[begin SOURCE EXTRACT]

Please e-mail me with your garden problems, comments, or ideas for this section of  laterlife, remembering to tell me which country you are from..  

Click here for previous editions of Gardener's Diary..

Jobs for the month - February

 

House plants

See that any house plants on window cills are not too cold or in a draught. At the same time ensure that they have adequate humidity, because central heating can dry some plants out too much. Don't start feeding them until March. Take out any dead leaves, and wipe glossy leaved plants with a damp cloth to freshen them up.

Lawns

February is a good month to find out what sort of soil conditions exist below grass level. If your lawn tends to get waterlogged it is compacted; pierce the surface with a fork to a depth of about six inches, and then wiggle the fork backwards and forwards a couple of times. For larger lawns do a section at a time as it is hard work, or use a special aerating tool for the job which can be hired from a tool hire centre. Follow this operation by sprinkling coarse gritty sand over the surface, which will quickly soak in.

[end SOURCE EXTRACT]
[begin MATERIAL]

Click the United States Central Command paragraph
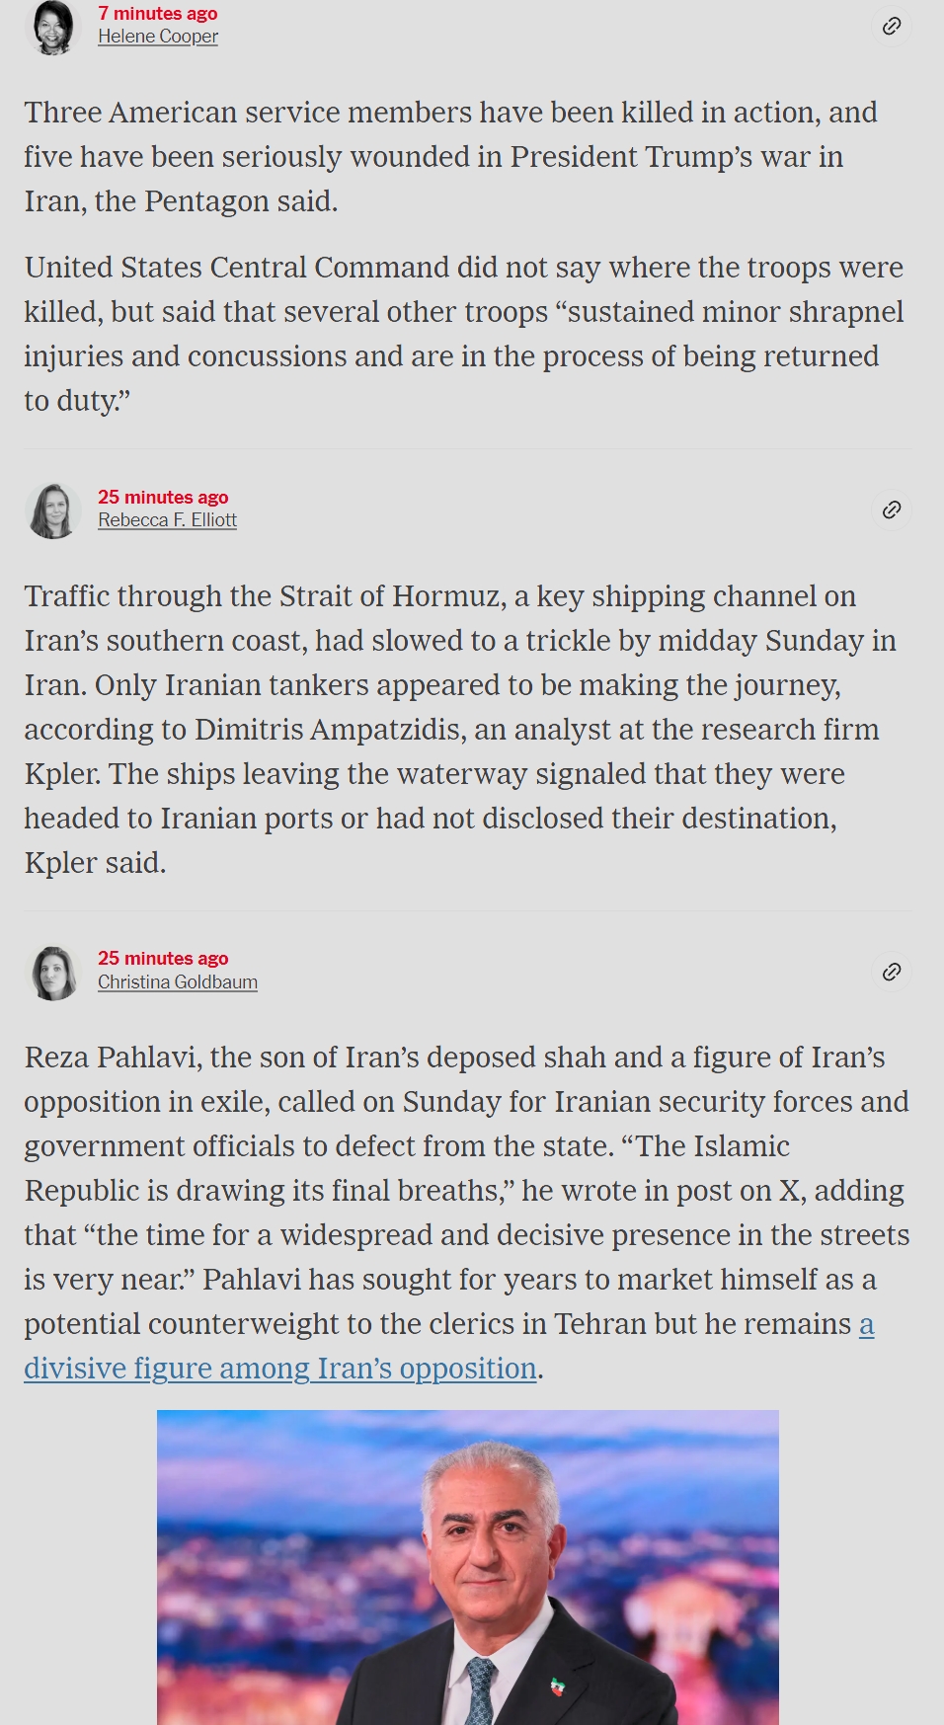This screenshot has width=944, height=1725. tap(464, 334)
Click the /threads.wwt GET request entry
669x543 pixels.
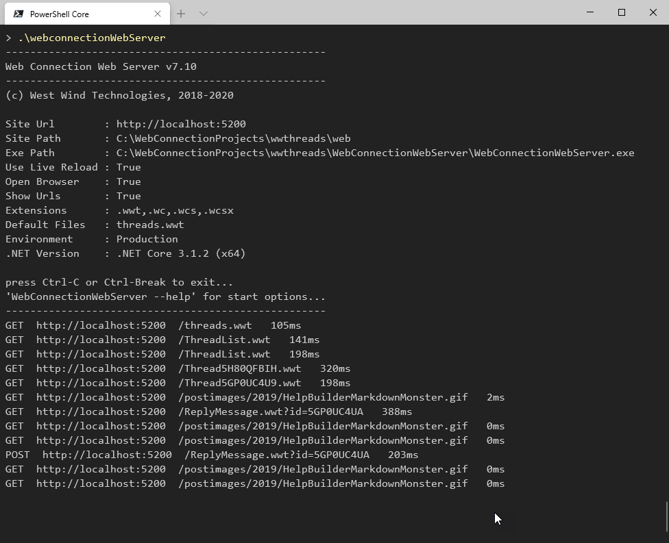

[end MATERIAL]

▸ DIRECTIVES:
1. In the February gardening jobs, how deep should a fork go into a waterlogged lawn?
2. Extend the February gardening jobs text beyond its last sentence.

▸ THE ANSWERS:
1. About six inches.

2.
Shrub borders and roses

Turn over the borders very lightly with a hoe to freshen them up as the earth will have become compacted over winter - taking out weeds at the same time and avoiding any spring bulbs which may be coming through. If the weather is mild and dry, cut out dead or twiggy wood from rose bushes and shrubs. Prune early summer and later flowering clematis hybrids, ornamental grape vines and wisteria according to instructions in your gardening book.

Paths, walls and fencing

Do any necessary repairs before plant growth starts. Use a weedkiller such as Pathclear to kill grass and weeds on concrete areas for a whole season. Examine the supports for climbing plants and replace if necessary. Pressure clean paths or other ground areas that have become slippery with moss and algae.

Greenhouse

Plants that you have stored over winter such as pelargoniums, (geraniums) fuchsias, dahlias and tuberous begonias can now be started into growth. Keep some gentle heat on in the greenhouse during the nights as frosts will still kill plants even under glass.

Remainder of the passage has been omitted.